Once you find the line that contains "Screen dimensions: 557x311", transcribe it and each line after it through the end of the listing, exactly as written.
** Supplied records follows **
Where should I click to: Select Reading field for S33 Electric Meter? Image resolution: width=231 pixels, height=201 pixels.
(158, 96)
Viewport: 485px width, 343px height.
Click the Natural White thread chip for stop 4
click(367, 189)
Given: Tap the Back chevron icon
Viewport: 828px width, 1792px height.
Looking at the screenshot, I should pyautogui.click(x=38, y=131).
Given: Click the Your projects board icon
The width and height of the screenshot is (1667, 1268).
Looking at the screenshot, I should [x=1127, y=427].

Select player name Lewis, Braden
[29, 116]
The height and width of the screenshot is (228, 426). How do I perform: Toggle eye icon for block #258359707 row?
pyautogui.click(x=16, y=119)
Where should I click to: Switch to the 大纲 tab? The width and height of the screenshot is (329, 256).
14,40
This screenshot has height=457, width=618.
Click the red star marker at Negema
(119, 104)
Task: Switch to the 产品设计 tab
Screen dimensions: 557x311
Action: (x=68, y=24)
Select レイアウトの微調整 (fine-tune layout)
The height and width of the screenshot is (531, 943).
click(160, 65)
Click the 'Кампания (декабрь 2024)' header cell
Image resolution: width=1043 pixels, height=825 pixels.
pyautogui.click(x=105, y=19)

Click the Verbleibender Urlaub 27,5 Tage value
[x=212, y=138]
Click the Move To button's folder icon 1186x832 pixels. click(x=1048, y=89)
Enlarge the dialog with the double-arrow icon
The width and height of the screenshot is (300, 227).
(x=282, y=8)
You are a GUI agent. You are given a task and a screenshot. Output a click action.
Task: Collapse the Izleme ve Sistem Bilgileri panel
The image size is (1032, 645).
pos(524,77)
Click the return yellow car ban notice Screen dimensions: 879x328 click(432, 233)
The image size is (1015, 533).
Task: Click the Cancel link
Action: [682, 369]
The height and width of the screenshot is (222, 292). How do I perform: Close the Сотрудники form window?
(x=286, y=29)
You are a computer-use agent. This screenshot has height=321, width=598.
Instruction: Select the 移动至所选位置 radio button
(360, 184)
** End of Supplied records **
- [Exercise solution]
Screen dimensions: 557x311
Action: (x=68, y=24)
Select レイアウトの微調整 (fine-tune layout)
The height and width of the screenshot is (531, 943).
click(160, 65)
Click the 'Кампания (декабрь 2024)' header cell
Image resolution: width=1043 pixels, height=825 pixels.
pyautogui.click(x=105, y=19)

Click the Verbleibender Urlaub 27,5 Tage value
[x=212, y=138]
Click the Move To button's folder icon 1186x832 pixels. click(x=1048, y=89)
Enlarge the dialog with the double-arrow icon
The width and height of the screenshot is (300, 227).
(x=282, y=8)
You are a GUI agent. You are given a task and a screenshot. Output a click action.
Task: Collapse the Izleme ve Sistem Bilgileri panel
The image size is (1032, 645).
pos(524,77)
Click the return yellow car ban notice Screen dimensions: 879x328 click(432, 233)
The image size is (1015, 533).
Task: Click the Cancel link
Action: [682, 369]
The height and width of the screenshot is (222, 292). How do I perform: Close the Сотрудники form window?
(x=286, y=29)
You are a computer-use agent. This screenshot has height=321, width=598.
Instruction: Select the 移动至所选位置 radio button
(360, 184)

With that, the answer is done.